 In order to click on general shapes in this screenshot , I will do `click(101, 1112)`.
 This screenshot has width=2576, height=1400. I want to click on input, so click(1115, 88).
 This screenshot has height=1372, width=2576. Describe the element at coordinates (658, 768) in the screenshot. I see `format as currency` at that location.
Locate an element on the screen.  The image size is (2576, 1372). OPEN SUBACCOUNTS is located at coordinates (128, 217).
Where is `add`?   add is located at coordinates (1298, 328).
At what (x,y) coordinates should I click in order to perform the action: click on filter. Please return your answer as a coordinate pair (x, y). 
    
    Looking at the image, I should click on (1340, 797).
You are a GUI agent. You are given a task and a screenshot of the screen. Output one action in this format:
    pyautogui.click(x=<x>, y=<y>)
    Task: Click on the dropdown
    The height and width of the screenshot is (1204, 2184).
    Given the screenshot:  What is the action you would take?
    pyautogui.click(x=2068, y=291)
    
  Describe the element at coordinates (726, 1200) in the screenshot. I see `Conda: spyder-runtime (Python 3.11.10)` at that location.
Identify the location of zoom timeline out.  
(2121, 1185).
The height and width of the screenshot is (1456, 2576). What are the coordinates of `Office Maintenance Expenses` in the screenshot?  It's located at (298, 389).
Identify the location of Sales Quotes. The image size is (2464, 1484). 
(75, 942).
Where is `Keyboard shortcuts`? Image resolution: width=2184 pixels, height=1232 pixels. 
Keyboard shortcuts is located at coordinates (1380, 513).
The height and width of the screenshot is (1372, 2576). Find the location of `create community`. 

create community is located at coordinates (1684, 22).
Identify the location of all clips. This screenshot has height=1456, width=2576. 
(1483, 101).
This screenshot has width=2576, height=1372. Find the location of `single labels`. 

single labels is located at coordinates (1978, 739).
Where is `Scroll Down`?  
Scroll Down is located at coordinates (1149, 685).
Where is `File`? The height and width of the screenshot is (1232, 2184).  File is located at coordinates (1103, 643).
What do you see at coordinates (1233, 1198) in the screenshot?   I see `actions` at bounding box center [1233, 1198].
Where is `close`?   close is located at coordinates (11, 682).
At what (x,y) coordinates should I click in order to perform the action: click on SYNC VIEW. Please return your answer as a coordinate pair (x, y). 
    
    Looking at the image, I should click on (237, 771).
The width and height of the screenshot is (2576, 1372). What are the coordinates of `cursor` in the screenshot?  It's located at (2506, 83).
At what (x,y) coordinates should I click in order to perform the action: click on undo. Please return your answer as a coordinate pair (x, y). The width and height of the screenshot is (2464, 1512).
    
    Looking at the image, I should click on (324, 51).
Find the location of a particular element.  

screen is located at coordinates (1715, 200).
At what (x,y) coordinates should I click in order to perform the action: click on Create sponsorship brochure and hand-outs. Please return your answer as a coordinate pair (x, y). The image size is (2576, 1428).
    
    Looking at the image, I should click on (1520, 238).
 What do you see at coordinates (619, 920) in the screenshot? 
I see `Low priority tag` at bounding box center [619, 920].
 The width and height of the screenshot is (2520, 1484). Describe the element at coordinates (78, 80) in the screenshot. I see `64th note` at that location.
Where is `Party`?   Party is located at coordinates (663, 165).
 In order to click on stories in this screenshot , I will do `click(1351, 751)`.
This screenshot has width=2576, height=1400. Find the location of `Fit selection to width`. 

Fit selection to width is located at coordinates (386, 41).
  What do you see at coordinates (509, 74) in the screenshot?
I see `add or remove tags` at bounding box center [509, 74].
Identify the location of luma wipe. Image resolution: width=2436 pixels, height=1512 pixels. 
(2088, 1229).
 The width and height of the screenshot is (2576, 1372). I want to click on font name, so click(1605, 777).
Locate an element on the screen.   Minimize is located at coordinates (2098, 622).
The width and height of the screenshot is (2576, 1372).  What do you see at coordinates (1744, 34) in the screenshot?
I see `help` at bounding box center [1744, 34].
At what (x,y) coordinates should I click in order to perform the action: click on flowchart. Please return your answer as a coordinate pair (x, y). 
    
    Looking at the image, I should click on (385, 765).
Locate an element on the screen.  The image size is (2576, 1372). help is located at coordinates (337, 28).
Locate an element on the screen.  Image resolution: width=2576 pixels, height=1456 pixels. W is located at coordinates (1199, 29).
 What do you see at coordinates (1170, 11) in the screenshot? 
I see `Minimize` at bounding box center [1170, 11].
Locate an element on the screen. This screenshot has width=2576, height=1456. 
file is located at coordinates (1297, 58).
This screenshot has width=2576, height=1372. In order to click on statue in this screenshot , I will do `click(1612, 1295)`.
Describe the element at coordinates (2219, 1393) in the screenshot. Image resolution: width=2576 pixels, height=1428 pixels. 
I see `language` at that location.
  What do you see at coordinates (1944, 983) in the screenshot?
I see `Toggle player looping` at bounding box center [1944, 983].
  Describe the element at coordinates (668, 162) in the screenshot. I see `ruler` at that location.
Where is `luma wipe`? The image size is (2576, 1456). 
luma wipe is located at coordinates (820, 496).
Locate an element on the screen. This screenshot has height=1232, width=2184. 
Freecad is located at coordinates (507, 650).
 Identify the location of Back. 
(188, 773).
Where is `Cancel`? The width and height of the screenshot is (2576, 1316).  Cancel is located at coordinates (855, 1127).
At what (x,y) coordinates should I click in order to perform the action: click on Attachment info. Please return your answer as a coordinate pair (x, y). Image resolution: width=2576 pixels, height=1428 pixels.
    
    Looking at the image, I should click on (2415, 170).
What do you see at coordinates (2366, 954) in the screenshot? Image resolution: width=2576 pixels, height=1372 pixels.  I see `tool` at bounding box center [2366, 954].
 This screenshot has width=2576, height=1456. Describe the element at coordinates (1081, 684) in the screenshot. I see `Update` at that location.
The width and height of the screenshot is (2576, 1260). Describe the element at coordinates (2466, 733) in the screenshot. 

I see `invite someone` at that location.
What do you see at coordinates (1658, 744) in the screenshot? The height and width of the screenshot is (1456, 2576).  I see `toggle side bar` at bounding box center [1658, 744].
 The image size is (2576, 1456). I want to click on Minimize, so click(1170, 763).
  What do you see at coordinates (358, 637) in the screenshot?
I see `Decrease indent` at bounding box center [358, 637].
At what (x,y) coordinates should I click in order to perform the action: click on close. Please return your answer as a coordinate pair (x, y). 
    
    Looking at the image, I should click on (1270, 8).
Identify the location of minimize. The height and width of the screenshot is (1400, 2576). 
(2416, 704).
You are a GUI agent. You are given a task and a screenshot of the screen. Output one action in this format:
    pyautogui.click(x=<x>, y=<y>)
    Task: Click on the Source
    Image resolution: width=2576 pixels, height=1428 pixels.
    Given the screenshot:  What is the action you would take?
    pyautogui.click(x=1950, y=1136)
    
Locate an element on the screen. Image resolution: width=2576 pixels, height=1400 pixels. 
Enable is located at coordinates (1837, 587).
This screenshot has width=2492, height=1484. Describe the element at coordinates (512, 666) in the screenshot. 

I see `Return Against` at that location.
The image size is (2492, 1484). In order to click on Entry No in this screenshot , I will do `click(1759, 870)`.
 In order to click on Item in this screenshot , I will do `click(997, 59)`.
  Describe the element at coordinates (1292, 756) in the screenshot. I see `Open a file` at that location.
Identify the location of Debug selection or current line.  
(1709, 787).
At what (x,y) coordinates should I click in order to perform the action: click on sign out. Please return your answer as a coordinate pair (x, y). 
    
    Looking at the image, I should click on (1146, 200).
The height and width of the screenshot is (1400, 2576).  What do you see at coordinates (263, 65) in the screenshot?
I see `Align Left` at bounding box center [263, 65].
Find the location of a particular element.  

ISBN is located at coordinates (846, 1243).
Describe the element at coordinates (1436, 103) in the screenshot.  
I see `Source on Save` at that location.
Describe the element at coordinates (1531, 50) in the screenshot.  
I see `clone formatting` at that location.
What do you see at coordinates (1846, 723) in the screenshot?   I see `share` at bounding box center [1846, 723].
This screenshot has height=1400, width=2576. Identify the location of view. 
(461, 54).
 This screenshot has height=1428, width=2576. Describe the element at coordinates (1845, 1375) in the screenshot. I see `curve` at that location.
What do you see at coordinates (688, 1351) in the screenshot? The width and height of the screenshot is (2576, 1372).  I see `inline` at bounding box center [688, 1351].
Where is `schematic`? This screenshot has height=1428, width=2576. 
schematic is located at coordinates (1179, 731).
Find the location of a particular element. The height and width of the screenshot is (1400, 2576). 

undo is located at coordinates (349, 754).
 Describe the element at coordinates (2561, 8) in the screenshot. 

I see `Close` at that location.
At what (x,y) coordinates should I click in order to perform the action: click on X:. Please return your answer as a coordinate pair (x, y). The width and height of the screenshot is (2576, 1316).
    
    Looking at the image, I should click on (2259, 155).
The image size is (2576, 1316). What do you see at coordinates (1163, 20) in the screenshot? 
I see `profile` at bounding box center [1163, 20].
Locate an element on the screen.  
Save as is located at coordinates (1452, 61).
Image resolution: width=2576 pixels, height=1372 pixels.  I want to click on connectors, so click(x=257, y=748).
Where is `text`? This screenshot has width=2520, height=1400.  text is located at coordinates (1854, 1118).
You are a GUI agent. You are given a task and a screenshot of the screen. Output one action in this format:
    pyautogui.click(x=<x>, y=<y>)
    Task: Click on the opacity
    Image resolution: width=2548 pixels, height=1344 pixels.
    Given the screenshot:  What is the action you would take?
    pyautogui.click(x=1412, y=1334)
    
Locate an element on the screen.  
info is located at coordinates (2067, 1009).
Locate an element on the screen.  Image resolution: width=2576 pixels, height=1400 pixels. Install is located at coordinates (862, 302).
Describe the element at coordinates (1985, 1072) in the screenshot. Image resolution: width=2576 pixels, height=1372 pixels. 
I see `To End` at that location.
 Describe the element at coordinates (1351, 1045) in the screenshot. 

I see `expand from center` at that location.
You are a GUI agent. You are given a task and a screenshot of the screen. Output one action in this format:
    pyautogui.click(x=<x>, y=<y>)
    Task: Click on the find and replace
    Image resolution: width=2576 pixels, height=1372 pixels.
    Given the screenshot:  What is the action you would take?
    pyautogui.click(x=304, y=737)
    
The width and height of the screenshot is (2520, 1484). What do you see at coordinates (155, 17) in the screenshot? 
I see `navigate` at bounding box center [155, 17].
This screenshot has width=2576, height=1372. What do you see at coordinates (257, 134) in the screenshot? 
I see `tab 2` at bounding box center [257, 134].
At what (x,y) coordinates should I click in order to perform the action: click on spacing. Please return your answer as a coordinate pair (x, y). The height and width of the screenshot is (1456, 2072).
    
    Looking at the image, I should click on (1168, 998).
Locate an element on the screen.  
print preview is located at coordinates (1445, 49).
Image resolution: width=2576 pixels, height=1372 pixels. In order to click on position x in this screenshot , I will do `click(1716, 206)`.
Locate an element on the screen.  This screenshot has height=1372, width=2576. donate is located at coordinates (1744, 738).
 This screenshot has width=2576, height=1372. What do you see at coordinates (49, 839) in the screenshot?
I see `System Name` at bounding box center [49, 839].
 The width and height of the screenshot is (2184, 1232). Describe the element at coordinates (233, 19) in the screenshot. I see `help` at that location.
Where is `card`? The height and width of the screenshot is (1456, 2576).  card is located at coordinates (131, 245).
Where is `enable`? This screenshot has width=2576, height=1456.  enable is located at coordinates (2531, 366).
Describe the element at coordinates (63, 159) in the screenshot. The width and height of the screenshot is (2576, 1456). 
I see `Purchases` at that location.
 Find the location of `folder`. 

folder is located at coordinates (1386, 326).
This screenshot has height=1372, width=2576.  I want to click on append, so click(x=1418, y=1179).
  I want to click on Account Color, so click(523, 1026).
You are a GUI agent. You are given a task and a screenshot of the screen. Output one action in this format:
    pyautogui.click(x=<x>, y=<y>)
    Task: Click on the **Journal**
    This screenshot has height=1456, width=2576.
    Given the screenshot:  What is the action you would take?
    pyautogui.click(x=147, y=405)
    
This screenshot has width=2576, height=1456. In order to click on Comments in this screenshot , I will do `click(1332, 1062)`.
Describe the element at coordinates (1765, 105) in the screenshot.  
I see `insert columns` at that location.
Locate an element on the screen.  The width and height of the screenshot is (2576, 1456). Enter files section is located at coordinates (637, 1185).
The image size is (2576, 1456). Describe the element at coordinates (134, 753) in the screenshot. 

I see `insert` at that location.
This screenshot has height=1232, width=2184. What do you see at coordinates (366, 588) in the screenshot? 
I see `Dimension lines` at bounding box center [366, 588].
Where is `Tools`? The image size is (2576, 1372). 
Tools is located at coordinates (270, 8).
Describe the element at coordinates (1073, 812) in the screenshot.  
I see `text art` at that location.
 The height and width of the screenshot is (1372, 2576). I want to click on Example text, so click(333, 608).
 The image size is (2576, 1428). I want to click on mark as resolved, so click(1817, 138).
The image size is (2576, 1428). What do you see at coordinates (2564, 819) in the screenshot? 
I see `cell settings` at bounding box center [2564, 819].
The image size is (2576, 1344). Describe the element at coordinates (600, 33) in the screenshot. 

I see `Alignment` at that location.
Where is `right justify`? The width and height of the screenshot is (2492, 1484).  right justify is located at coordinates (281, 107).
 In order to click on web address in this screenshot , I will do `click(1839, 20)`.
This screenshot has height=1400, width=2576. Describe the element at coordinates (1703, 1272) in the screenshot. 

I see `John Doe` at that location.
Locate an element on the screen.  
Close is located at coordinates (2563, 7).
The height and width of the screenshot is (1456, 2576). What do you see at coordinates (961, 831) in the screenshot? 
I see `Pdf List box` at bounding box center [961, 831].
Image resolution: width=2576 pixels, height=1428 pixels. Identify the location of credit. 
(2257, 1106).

THE PROBLEM. Copy out the data above verbatim, from the line with "Identify the location of minimize." up to and including the line with "pyautogui.click(x=1950, y=1136)".

TASK ANSWER.
Identify the location of minimize. The height and width of the screenshot is (1400, 2576). 
(2416, 704).
You are a GUI agent. You are given a task and a screenshot of the screen. Output one action in this format:
    pyautogui.click(x=<x>, y=<y>)
    Task: Click on the Source
    Image resolution: width=2576 pixels, height=1428 pixels.
    Given the screenshot:  What is the action you would take?
    pyautogui.click(x=1950, y=1136)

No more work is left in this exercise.